Hello @postwick ,
This is by design. There is no support for Fuzzy Selectors in UI Explorer and as such we can only open the regular Selector.
When both Selector and Fuzzy selector targets are selected, the Open in UI Explorer button is shown only for the Selector target. If we deselect the Selector target, the associated UI Explorer button is disabled, and the button is shown for the Fuzzy selector.
With this approach, the user is given a chance to open the selector in UI Explorer and auto-update the corresponding Fuzzy selector.
As we can see from the attached screenshots, if the Selector was changed by removing the id attribute and adding the innertext attribute, the Fuzzy selector has been updated as well.
This is in fact the selector you can see when the “Strict selector” check-box is checked (together with the Window selector<html app='chrome.exe' title='...'>):
What I was trying to explain is the fact that UI Explorer opens the Strict selector (even when the “Strict selector” check-box is unchecked), because there is no support for the Fuzzy selector in UI Explorer.
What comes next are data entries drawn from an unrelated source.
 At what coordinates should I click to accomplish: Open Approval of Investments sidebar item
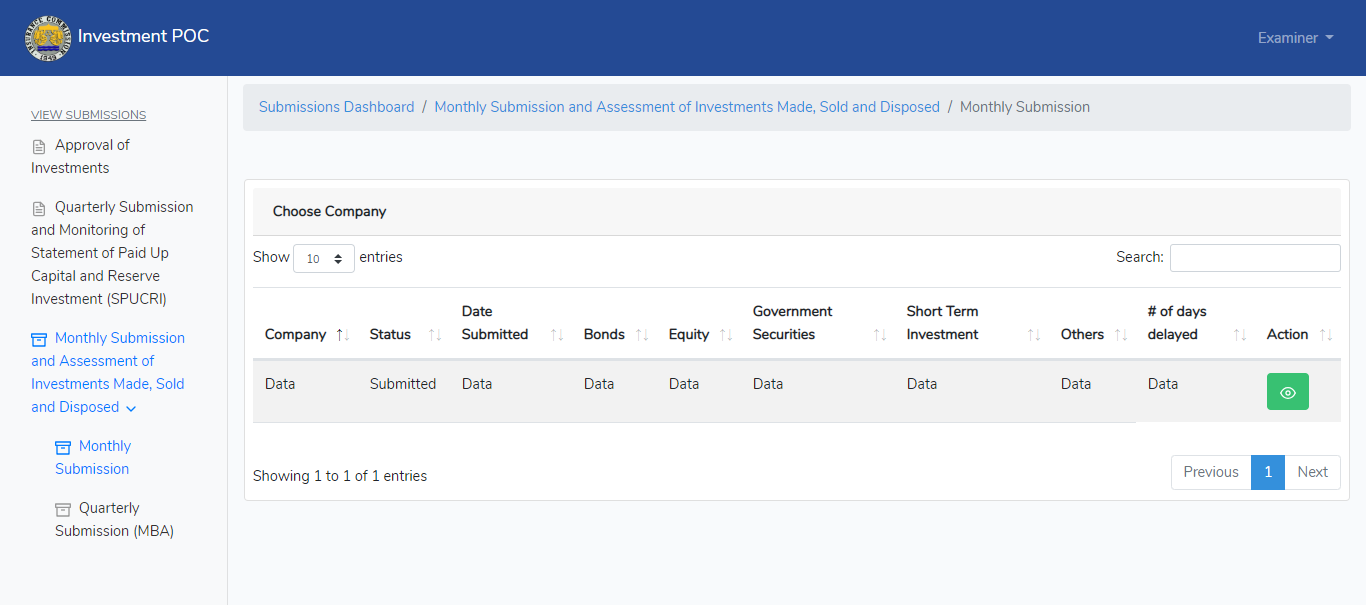[x=80, y=156]
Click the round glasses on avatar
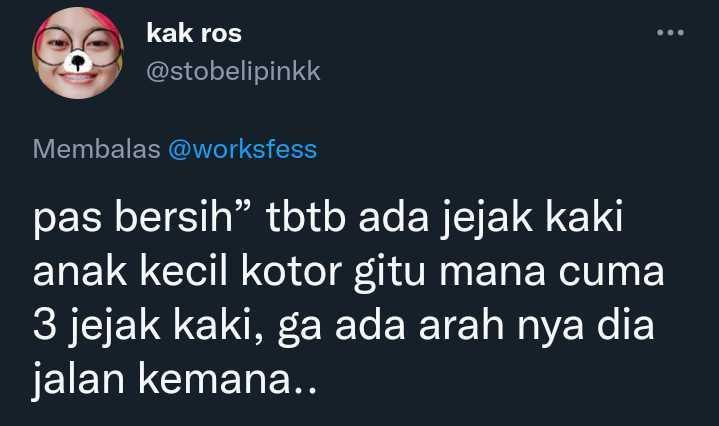This screenshot has height=426, width=719. pos(78,46)

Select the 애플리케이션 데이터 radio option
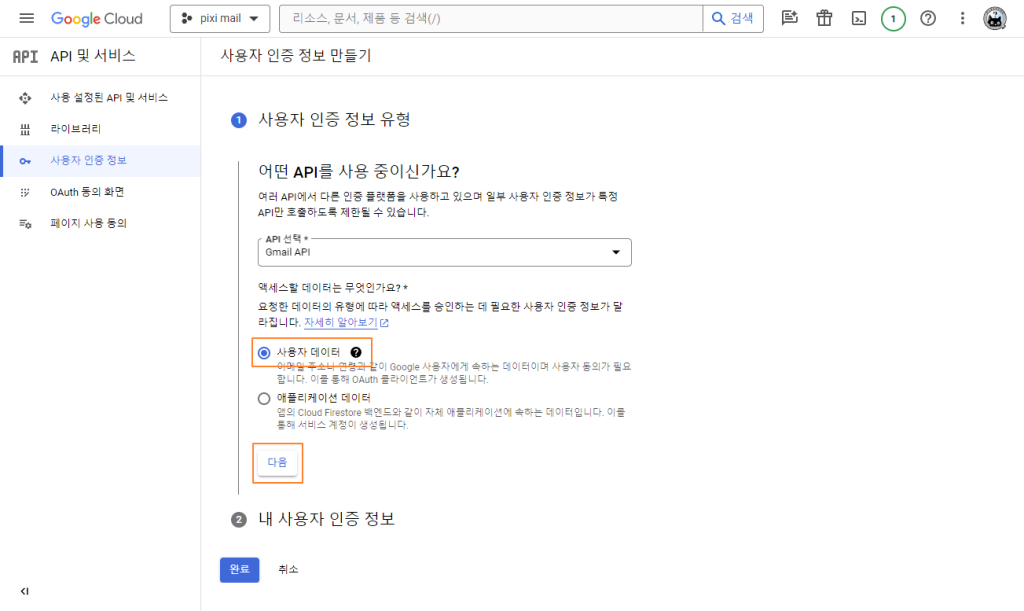(x=263, y=398)
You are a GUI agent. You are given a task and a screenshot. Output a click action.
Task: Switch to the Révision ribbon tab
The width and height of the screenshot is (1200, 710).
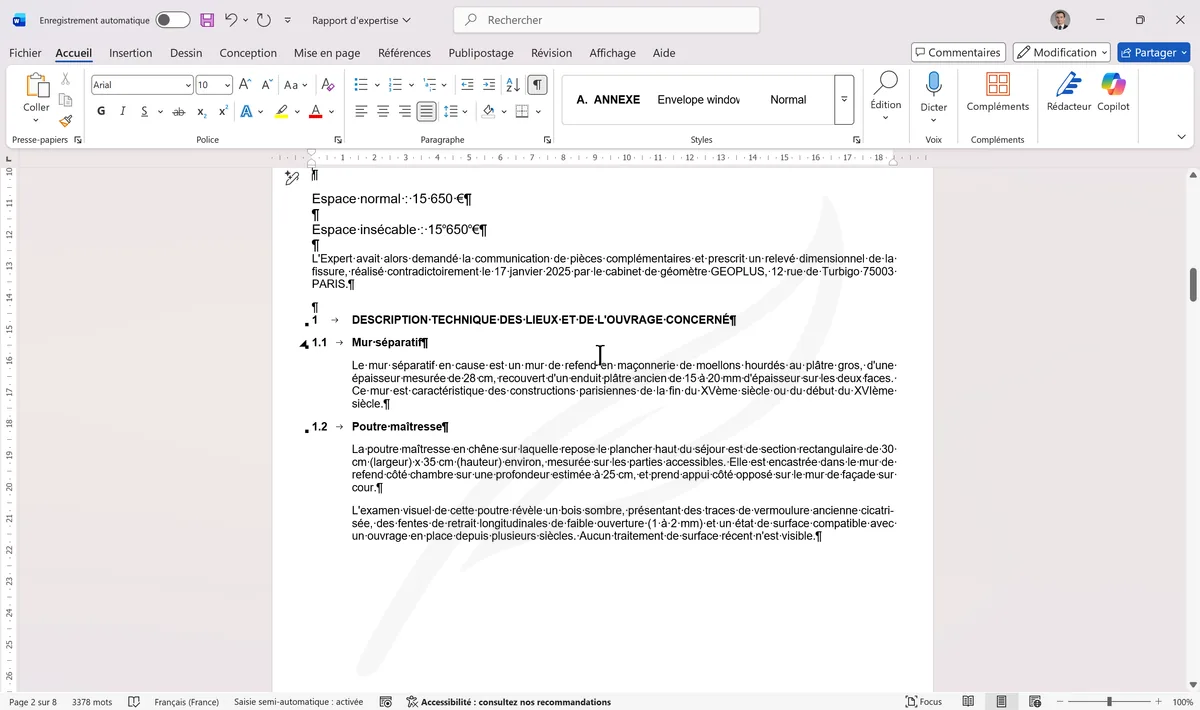[x=551, y=53]
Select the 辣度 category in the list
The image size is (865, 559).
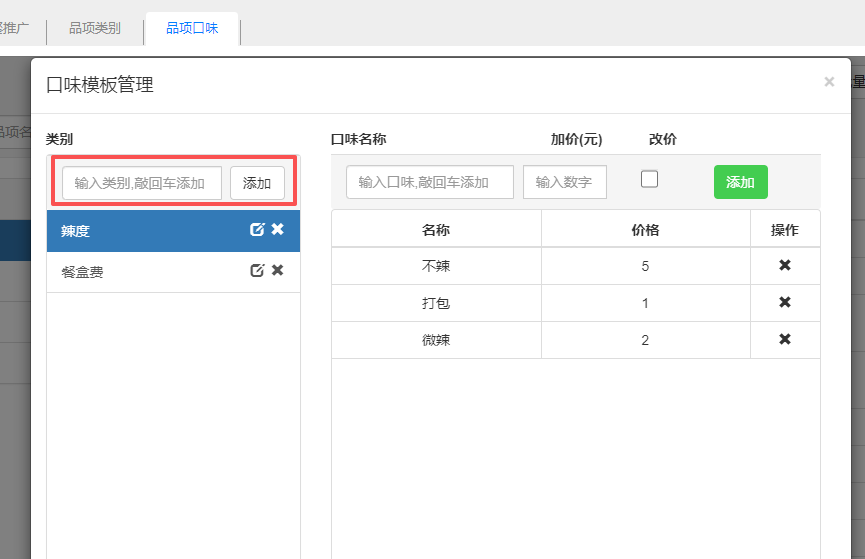140,231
The type, class, and aaname properties are part of the Fuzzy selector. That’s why they do not appear in the selector displayed in UI Explorer.
After editing the selector in UI Explorer and saving the changes, the displayed Fuzzy selector includes also the changes applied to the Strict selector.
This is very confusing and not intuitive. If you can’t edit the Fuzzy selector then there shouldn’t be a UI Explorer icon next to it, or UI Explorer should be updated to support Fuzzy selectors.
And I’m not sure why type, class, and aaname are not displayed, they’re not special selectors like checktext. They’re just regular attributes that can be used in a strict selector, too.